Many people have chalked up Josh Rosen’s poor first season to the poor offensive line play (77.6 pass-blocking efficiency ranked worst in the NFL last season). Though the addition of Marcus Gilbert via trade and a clean bill of health for the offensive line should help as we head into the 2019 season, there are still plenty of question marks surrounding the group protecting Murray. Murray is certainly better suited to winning under pressure than Rosen or any other quarterback drafted this season – as Senior Analyst Steve Palazzolo broke down in March – but the Cardinals should work to get him quick looks before the pressure can get home.
Murray was nearly perfect when getting rid of the football in 2.0 seconds or less last season at Oklahoma. His numbers on those passes came in at 93-of-116, 938 yards, 11 touchdowns, and no interceptions for a passer rating of 132.0. In all honesty, that 80.2% completion percentage should have actually been higher, as nine of those 23 incompletions came on dropped passes. As a pass rusher, it’s tough to get to the quarterback in 2.0 seconds or less, regardless of who’s on the offensive line. The key words there for the Cardinals are “regardless of who’s on the offensive line.”
He’s not just accurate on those quick, shorter throws though. Murray had the highest accuracy rate — based on ball placement — on throws of 20 or more yards downfield among the draft-eligible quarterbacks, at 61.4%. The Cardinals seemed to have this in mind during the draft, picking up the two wide receivers in the class with the most deep-receiving yards in college football last season: Andy Isabella and Hakeem Butler. They’ll have to choose their spots; Murray won’t have all day to sit in the pocket, and the Cardinals would rather not have him play Houdini every play. However, letting Murray push the ball deep to Isabella, Butler, Christian Kirk, and Larry Fitzgerald should be high on the priority list for the Arizona offense heading into the 2019 season.

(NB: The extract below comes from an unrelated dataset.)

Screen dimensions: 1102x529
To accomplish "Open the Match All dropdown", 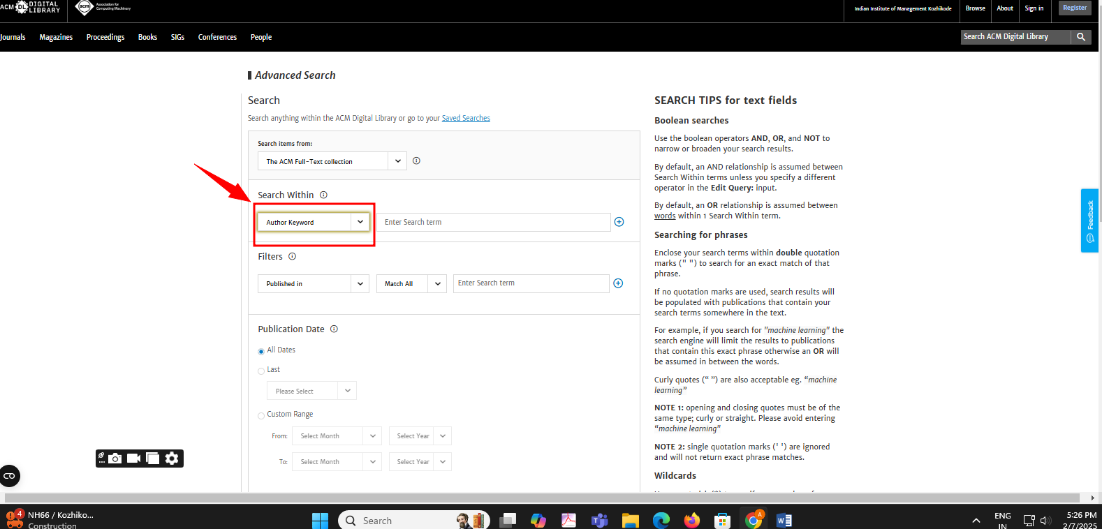I will [x=411, y=284].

As a runner, Murray ran the ball 95 times for 667 yards (7.0 yards per attempt) on designed runs in 2018. He’s electric in the open field, showing the speed and agility that make him a threat to score on any play as a ball carrier. Pairing him with David Johnson, an excellent runner in his own right, gives the Cardinals a dynamic backfield, which Kliff Kingsbury and Co. should take advantage of via read-option plays and designed runs. As Lamar Jackson has shown, dynamic rushing ability from the quarterback position is difficult to gameplan against, and that’s before recognizing Murray’s immense talent as a passer.
The future is bright in Arizona.
I’ll start this by saying that Jones’ selection at number six overall is considered a reach by PFF, and it’s not exactly a hot take given the backlash the pick has received by some members of the national media. He came in at 70th overall on the final edition of the PFF Big Board leading up to the draft, placing him in third-round territory. That isn’t to say that Jones is destined to fail in the NFL, though. He did improve his grade at Duke from 61.8 in 2017 to 81.9 last year despite a poor supporting cast. The Giants have made it clear that Eli Manning is still their guy in the quarterback room, so Jones likely won’t be thrown onto the field to start next season, but if he does see regular season action, there are a few areas where Shurmur and company can make the transition easier on Jones.

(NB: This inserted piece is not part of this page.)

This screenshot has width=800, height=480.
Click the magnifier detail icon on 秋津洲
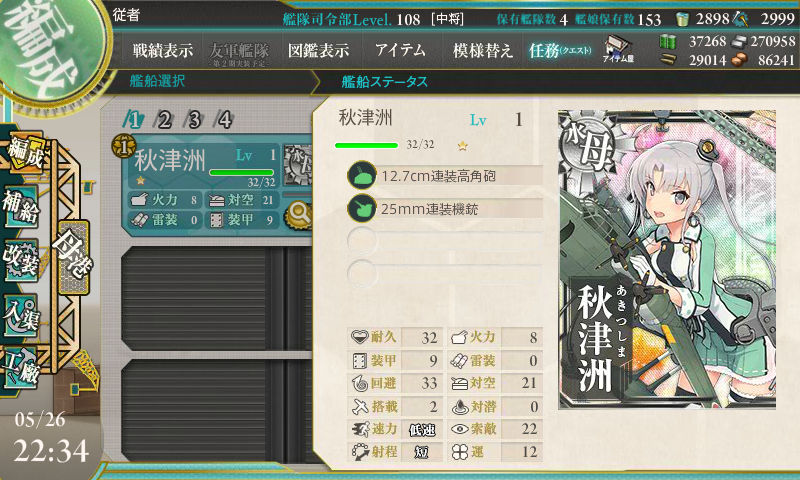299,215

Jones was significantly better last year at Duke when throwing between the numbers as opposed to when he threw outside the numbers. When targeting players between the numbers, he picked up a 91.0 passing grade compared to a passing grade of just 74.9 when going outside the numbers. As one would expect, this matches up with his grade when targeting in-breaking vs. out-breaking routes. When targeting in-breaking routes – such as slants, crossing routes, ins, posts, etc., Jones saw an elite 90.4 passer rating. On out-breaking routes, that fell to just 64.1.

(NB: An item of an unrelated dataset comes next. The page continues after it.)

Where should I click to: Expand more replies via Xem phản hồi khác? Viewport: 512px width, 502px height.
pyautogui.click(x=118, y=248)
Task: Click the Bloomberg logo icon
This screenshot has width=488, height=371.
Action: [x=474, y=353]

The Giants are well-suited to capitalize on Jones’ proficiency over the middle of the field given the buildup of their skill players: their top receiving options are Sterling Shepard, Golden Tate, Evan Engram, and Saquon Barkley. Shepard and Tate are primarily slot receivers (both spent over 50% of their snaps in the slot last season), Engram spent nearly 50% of his snaps in the slot last season, and as a running back, Barkley isn’t getting outside the numbers too often on his routes. The talent is already concentrated in the areas of the field that Jones hits best. Based on his play last season, the Giants would be wise to orchestrate plenty of looks for Jones over the middle of the field.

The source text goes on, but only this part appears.